### Information supplied

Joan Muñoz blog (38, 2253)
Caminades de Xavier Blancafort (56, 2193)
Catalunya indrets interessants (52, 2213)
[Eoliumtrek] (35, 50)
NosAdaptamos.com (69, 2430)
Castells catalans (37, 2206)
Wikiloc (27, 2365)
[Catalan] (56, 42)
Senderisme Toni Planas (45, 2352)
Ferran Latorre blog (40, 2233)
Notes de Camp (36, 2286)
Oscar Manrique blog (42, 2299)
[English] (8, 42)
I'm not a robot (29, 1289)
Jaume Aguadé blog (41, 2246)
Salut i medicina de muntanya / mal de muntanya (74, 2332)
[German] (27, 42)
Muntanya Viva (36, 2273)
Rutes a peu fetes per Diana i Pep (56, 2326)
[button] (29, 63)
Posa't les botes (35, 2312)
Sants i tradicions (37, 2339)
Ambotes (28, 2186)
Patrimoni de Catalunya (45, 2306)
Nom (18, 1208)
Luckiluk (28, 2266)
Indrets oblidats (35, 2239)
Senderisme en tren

######

Identify all lines in the records above with the word "blog".

Joan Muñoz blog (38, 2253)
Ferran Latorre blog (40, 2233)
Oscar Manrique blog (42, 2299)
Jaume Aguadé blog (41, 2246)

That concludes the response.